### Exercise objective
Give the records again from the line with "You are a computer-use agent. This" to the line with "1372x870 pixels. pyautogui.click(x=856, y=431)", switching "print icon" to "printer icon" and leaving everything else unchanged.

= = = = = = =

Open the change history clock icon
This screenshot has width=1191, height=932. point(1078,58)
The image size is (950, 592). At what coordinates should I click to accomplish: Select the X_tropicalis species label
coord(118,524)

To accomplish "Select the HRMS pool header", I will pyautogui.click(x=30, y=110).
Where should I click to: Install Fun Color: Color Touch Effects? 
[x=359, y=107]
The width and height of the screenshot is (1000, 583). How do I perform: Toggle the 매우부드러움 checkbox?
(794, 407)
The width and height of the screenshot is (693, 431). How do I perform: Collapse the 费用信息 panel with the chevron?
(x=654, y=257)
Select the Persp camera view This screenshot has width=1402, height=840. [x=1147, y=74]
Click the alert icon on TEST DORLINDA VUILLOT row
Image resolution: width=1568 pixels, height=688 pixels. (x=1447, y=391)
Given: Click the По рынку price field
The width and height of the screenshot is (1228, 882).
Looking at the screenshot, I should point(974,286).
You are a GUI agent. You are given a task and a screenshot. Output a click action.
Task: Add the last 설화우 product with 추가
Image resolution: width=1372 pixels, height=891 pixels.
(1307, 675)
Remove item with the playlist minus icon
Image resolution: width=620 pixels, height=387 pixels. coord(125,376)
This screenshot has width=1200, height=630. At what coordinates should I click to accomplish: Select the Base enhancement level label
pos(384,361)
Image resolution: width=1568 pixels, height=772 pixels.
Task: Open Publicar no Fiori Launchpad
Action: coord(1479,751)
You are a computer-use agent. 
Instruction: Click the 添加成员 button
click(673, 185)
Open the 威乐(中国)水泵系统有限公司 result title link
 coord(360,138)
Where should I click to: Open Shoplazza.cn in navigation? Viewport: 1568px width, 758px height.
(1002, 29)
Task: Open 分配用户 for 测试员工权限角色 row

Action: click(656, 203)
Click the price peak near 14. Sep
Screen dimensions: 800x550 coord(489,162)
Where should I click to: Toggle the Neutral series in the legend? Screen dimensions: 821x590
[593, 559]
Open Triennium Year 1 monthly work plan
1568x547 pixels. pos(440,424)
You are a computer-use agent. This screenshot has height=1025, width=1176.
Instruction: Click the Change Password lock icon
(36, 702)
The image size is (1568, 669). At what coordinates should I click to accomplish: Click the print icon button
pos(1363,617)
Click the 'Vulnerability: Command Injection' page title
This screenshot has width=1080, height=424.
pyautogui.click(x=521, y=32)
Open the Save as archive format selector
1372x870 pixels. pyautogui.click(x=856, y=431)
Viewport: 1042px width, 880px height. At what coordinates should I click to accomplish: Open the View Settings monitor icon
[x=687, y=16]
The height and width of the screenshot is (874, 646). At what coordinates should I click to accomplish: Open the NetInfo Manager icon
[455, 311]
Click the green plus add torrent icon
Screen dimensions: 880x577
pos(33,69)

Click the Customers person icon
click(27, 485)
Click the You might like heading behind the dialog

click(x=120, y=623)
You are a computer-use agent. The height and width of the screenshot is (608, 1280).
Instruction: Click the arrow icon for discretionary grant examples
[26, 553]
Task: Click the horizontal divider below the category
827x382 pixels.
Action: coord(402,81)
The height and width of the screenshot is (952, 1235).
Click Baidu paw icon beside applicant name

= = = = = = =

### Answer for the task
You are a computer-use agent. This screenshot has height=1025, width=1176.
Instruction: Click the Change Password lock icon
(36, 702)
The image size is (1568, 669). At what coordinates should I click to accomplish: Click the printer icon button
pos(1363,617)
Click the 'Vulnerability: Command Injection' page title
This screenshot has width=1080, height=424.
pyautogui.click(x=521, y=32)
Open the Save as archive format selector
1372x870 pixels. pyautogui.click(x=856, y=431)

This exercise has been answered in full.